Isaias is moved by stars too, ’Lift up your eyes and see who has created these [stars]: He leads out their army and numbers them. By his great might and the power of his strength not one of them is missing!’
Isaias and Israel looked up at the stars from their places of exile; Juan Diego, whose feast we celebrate today, appreciated the creation that surrounded the Aztec peoples; and we share the awesome wonder for the Creator of the starry night. But we also share with them the shadows of Advent. We wait in darkness, we journey at night, walking not by light but in faith.
The God who calls the stars by name, has chosen a people who knows God’s love as the faithful and tender love of a mother. We have hope as we look into the shadows of Advent. But the Aztec people, who suffered the destruction of their world, the disease and defeat brought by their conquerors, did not know the love story of Israel, nor did the of the missionaries capture their hearts. They knew God through creation. But in the day of Juan Diego the night sky of December was not hope and peace. If they saw the meteorites of Gemini they were fiery omens of destruction.
Our night journey this year is surrounded by unrest, shared convictions and values are questioned. We walk in Covid-Time. The shadows of Advent are the places in our lives and our shared world that await the light of our coming redeemer.
Can a shooting star be a sign of hope? If Juan Diego can gather a tilma full of roses in winter and never tire of telling everyone about the beautiful, gentle dark skinned woman who smiled as she called him ‘her little Juan’….If the wind made by the wings of a butterfly can affect a star, can we hold the suffering of our present moment before the Creator of the stars and pray today’s Scriptures in darkness?

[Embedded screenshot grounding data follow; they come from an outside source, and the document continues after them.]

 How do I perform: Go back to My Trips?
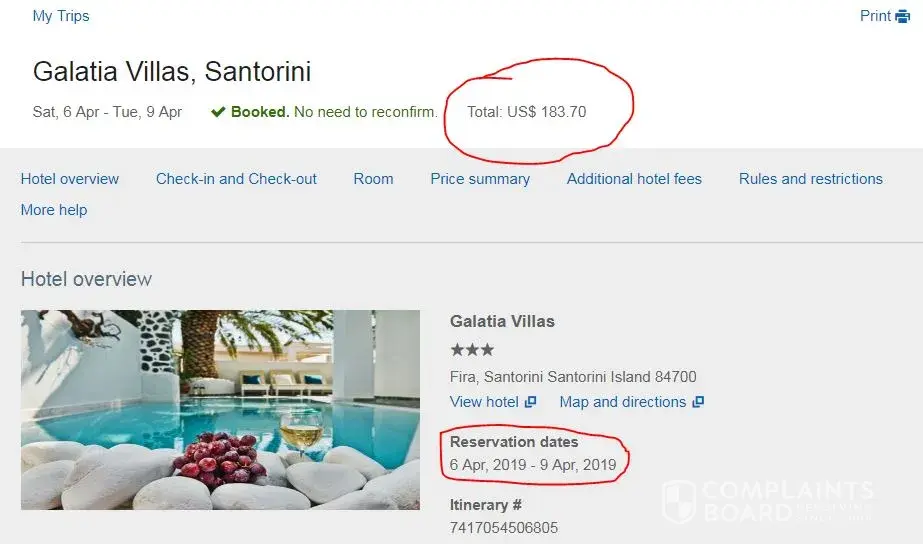[61, 16]
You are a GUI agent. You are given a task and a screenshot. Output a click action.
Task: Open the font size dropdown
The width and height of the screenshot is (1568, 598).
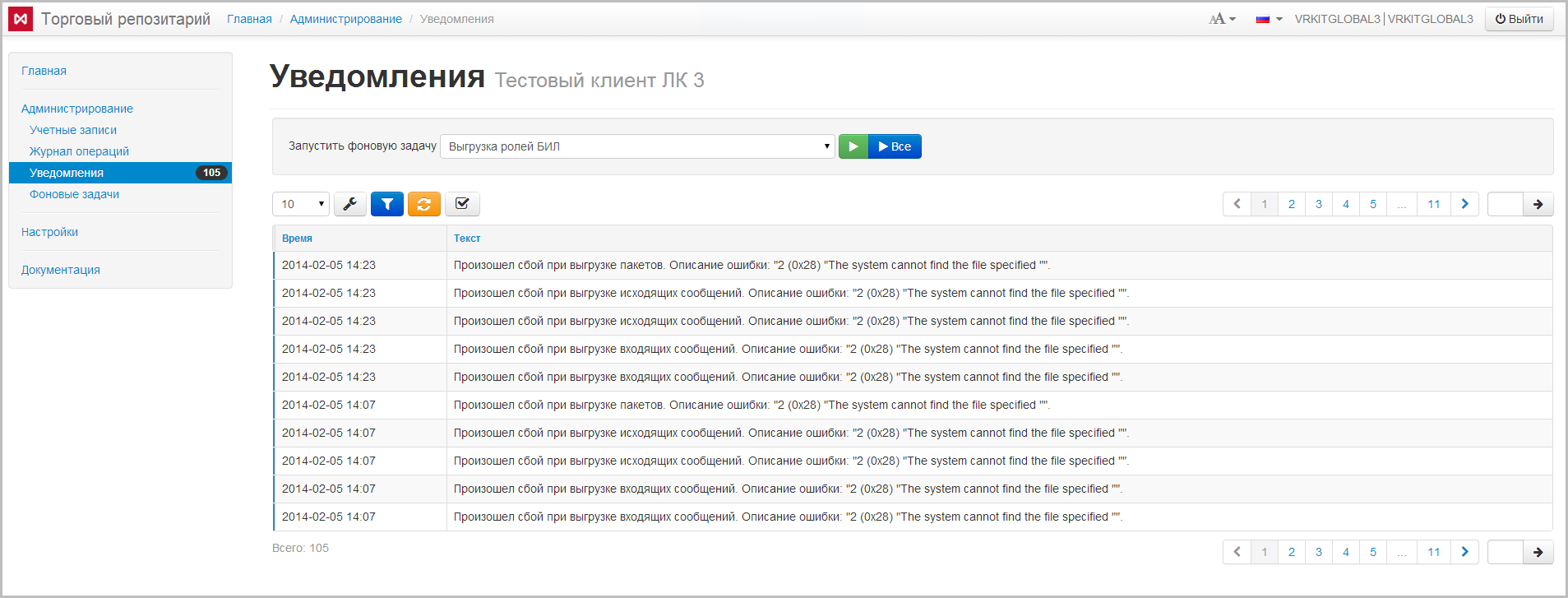1222,19
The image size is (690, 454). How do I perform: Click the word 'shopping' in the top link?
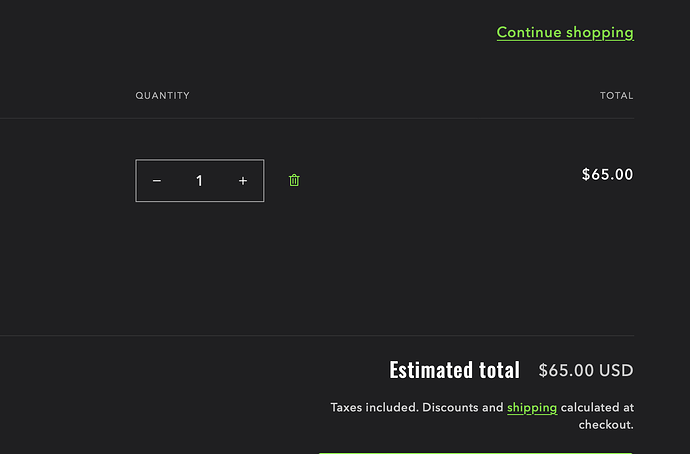(x=599, y=32)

The Lord does not grow weary. He gives strength to the fainting, for the weak he makes vigor abound. Though young men faint and grow weary, and youths stagger an fall, they that hope in the Lord will renew their strength, they will soar as with eagles wings; they will run and not grow weary, walk and to grow faint.
Come to me, all you who are weary and find life burdensome.
Fr. William Murphy, CP is the pastor of Immaculate Conception parish in Jamaica, New York.